Aquele moveleiro também sentia
que, desde 11 de setembro de 2001, quando desabavam as torres de Nova York, uma
estranha orquestração tenta habituar o mundo a assistir das arquibancadas à
celebração do “9/11” como efeméride do atentado ao coração do império? Ano após
ano, borrando, apagando mais um pouco a memória do 11 de setembro de 1973, ocorrido
em Santiago, preparado pelo mesmo império, com conspirações, dinheiro e armas,
contra o governo eleito de um médico idealista, que desejava libertar seu país
do jugo de colônia fornecedora de commodities minerais – primeiro o salitre,
depois o cobre - e sempieterna devedora da banca internacional?

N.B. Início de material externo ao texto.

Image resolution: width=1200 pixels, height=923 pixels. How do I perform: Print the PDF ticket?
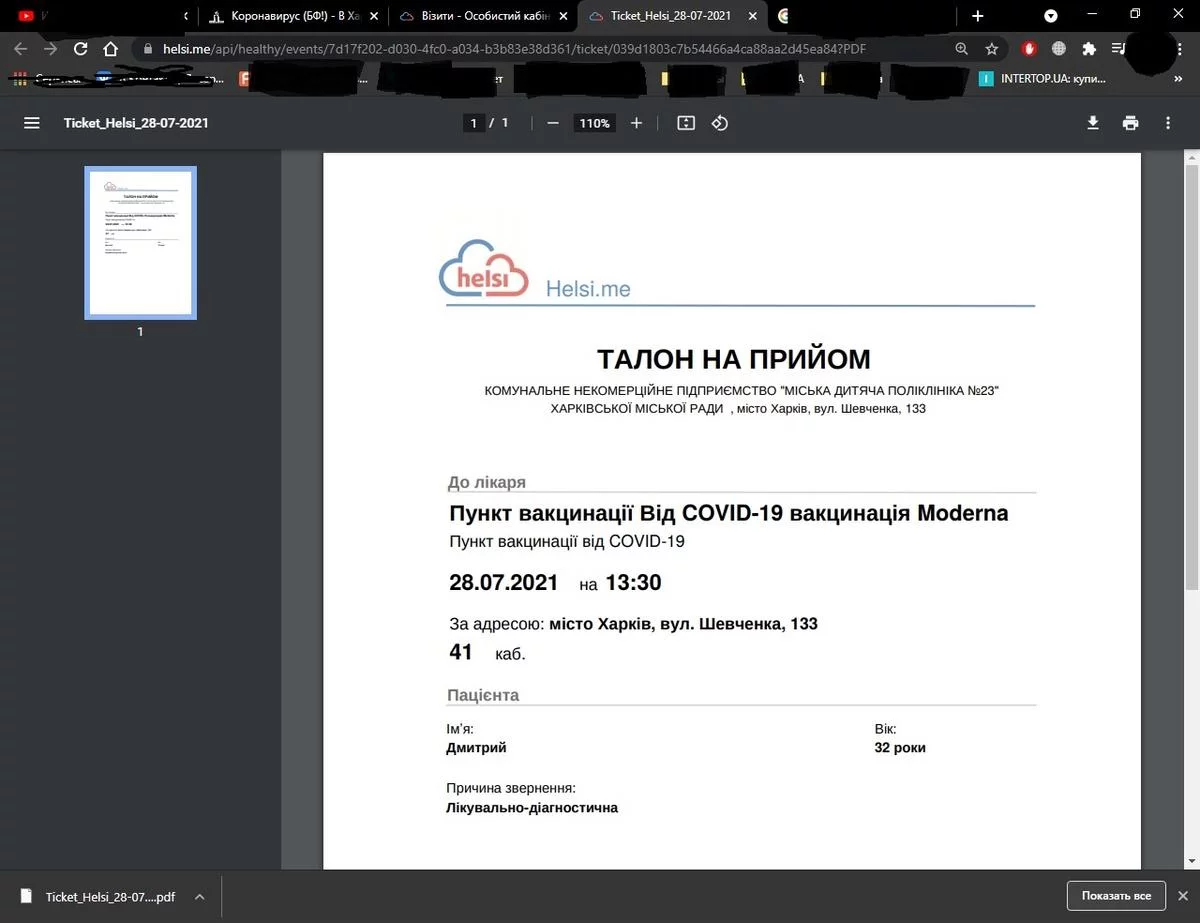(x=1130, y=123)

Na capa de El Mercúrio de 11 de
setembro, nenhuma referência à data fatídica. Incrédulo e impaciente, folheio o
jornal para frente e para trás – e nada! Mas então, escondido no canto esquerdo
inferior da terceira página, o único comentário, constrangido, à data, escrito
com pena liberal, conclui: “Los verdaderos derrotados son los que quedan sin un
lugar en la historia. Y fueron ellos los
combatientes… En cambio los del ´si´, perdieron el plebiscito, pero siguieron
administrando grandes cuotas de poder – y lo hacen hasta hoy”.

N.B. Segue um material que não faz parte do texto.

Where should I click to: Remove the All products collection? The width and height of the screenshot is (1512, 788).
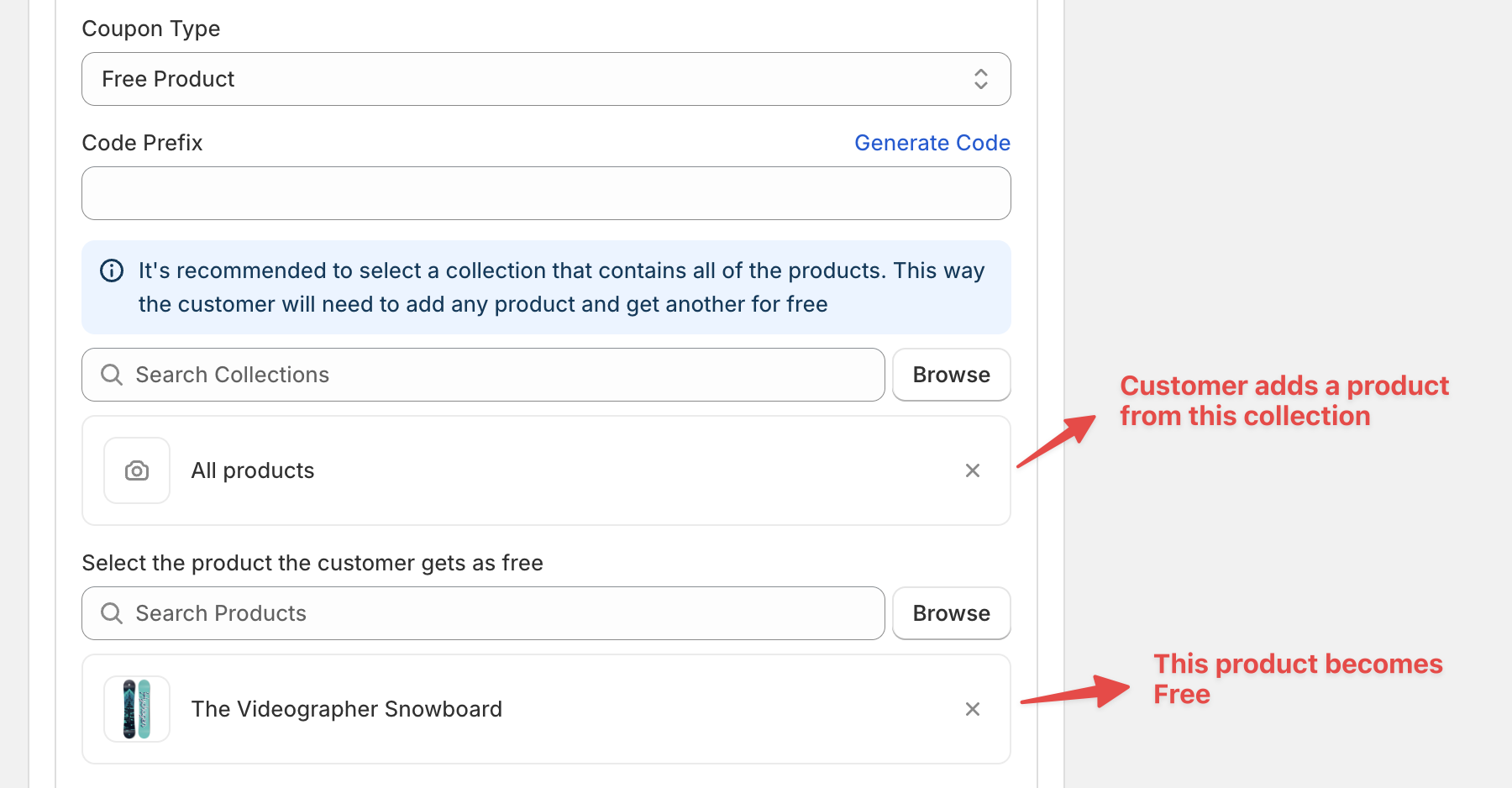973,470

“Lo que pasó en aquel entonces no me afecta, nací despues del 1973, eso pertenece al pasado…”, responde-me uma jovem vizinha com desdém, no qual ecoa certa preguiça para espantar as brumas do esquecimento. Sua resposta sincera soa representativa, nas ruas, nas feiras, nas rádios e na TV, nenhuma palavra, ruído, canção que destoem do silêncio – um silêncio quase fantasmal, não fosse uma senhora da alta classe média, que luta nos tribunais para que a Avenida 11 de Setembro, assim carimbada pelos golpistas, volte a chamar-se Avenida Providencia, como é conhecida e sempre será lembrada. Silêncio de sepultura, não fossem também alguns jovens de Santiago, cuja agenda do “11” é a catarse, o protesto desorganizado, frequentemente expressado com paus e pedras. Às quais voltam a impor-se no dia seguinte os berros dos brokers da bolsa de valores, com aquele esgar neurótico estampado em suas faces, ou o editorial de El Mercúrio, cobrando maior rigor na repressão aos manifestantes.
Então deparo-me com a estória de
uma mulher.
Há trinta anos, em Calama, no
extremo norte do país e, por coincidência, à beira de meu caminho, rumo à
Salta, Violeta Berríos revolve a areia do deserto, em busca de mais alguma
vértebra, um estilhaço de fêmur – um dente que fosse! – de seu amado, Mario,
fuzilado em outubro de 1973, durante a passagem de uma sinistra caravana.
No Maghreb, as caravanas beduínas
transportavam o sal desde os portos do Chifre da África, e eram festejadas em
todos os oásis onde aportavam para descansar. No Atacama, a caravana do Gal.
Sergio Arellano Stark aproximara-se por terra e pelo ar, cuspindo chumbo.
Entrou para a História como a “Caravana da Morte”, fuzilando vinte e seis
jovens mineiros, estudantes e jornalistas, apenas em Calama. Os algozes não
chegaram com ordem judicial de prisão, não interrogaram suas vítimas:
desembarcaram, abrindo fogo. Em seguida, dispersaram os cadáveres mutilados,
esquartejados, pelos quatro pontos cardeais, para que servissem de carniça aos
chacais – tamanho o ódio daquele senhor general, cujo sobrenome em alemão
significa “forte”.
Desde então, vinte e seis
mulheres chafurdam na areia do deserto em busca de alguma articulação que
combine com o osso que, após exame de perícia, guardam em suas casas como
relíquia de seus amados – filhos, pais, maridos, namorados - que algum dia
desejam sepultar com dignidade.
São as “colectadoras de huesos”
do Atacama, cuja escatologia é um teimoso e comovente culto à memória – fresta nos
grãos de areia do deserto, por onde espreita a indelével História.